The violence in Iraq came after demonstrators responded to a call for a “day of rage,” despite attempts by the government to keep people from taking to the streets. Security officials in Baghdad banned all cars from the streets until further notice.
In Yemen, more than 100,000 people poured into the streets of the city of Taiz, a center of the protests, after the country’s embattled president, Ali Abdullah Saleh, pledged on Wednesday not to crack down on demonstrators. Protesters in recent weeks have faced sporadic violence from security forces and government supporters.
The protest in Taiz was dubbed “Martyrs’ Friday,” in honor of two protesters who died in a grenade attack last week.
While weeks of protests in the capital, Sana, have been tense, with repeated clashes between pro and antigovernment forces, the demonstration in Taiz, the intellectual hub of the country, took on a hopeful, exhilarated feel Friday. Along with the youth who organized the protests on Facebook, older residents of the countryside flowed into the area of the town that protesters have dubbed Freedom Square.
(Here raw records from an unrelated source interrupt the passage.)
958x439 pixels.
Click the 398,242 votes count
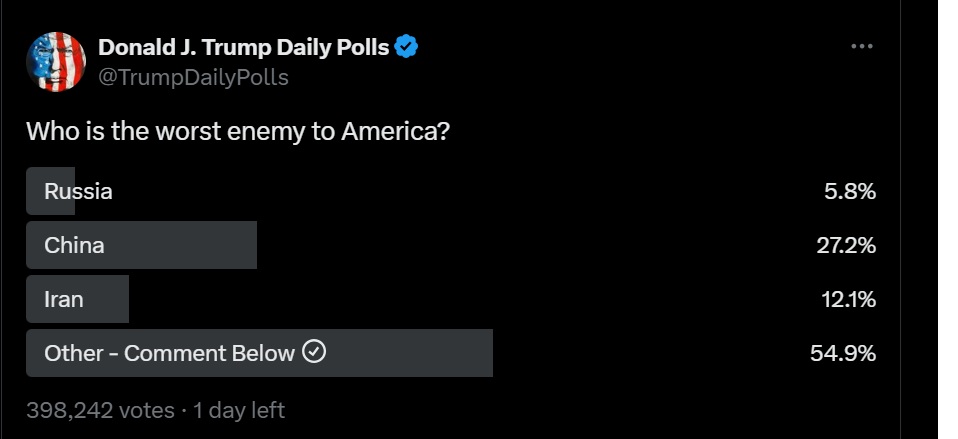(x=100, y=410)
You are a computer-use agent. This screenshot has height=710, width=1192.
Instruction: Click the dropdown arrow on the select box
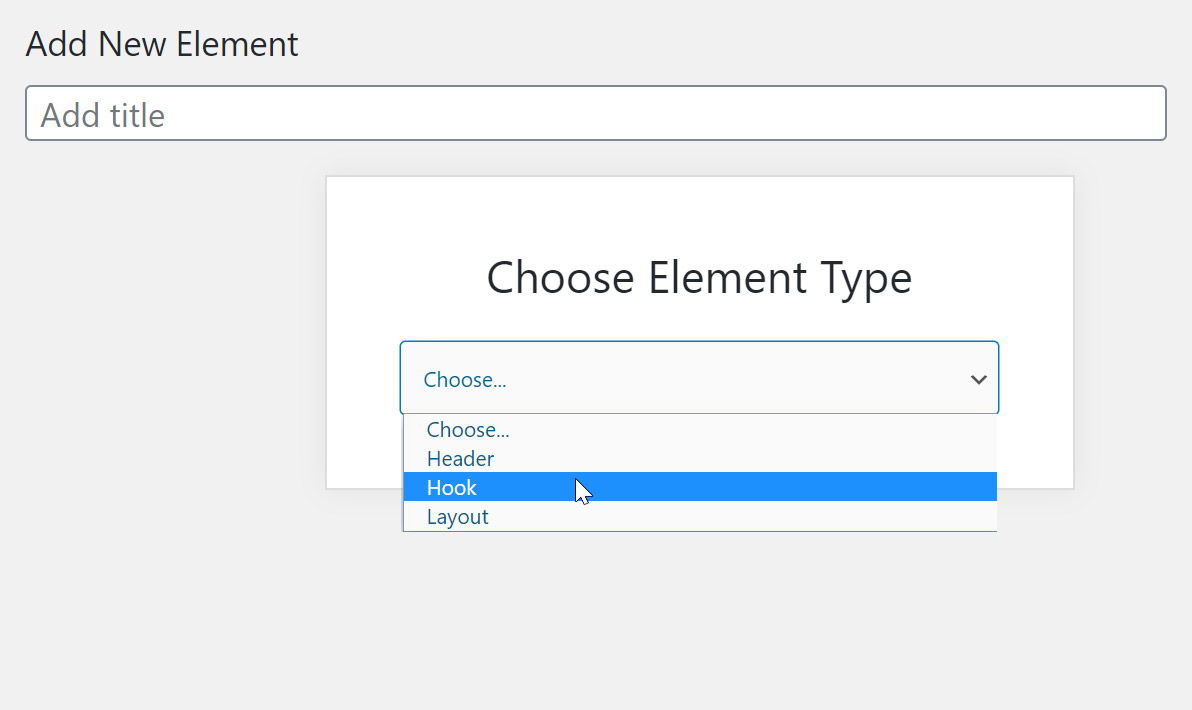pos(978,379)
“There are no parties, our revolution is a youth revolution,” read one banner. In emulation of Egypt’s Tahrir Square, the center of the protest zone in Taiz was filled with some 100 tents, where people had spent the night for more than a week.
A cleric delivered a morning speech, reminding the people that the revolution was not against a single person but against oppression itself. And as noon prayers ended, the people broke out into the roaring chant that has now become familiar around the Arab world: “The people want to topple the regime.”
At the same time in the capital, tens of thousands of people were pouring into a square near the main gates of Sana University amid a tight security presence, The Associated Press reported.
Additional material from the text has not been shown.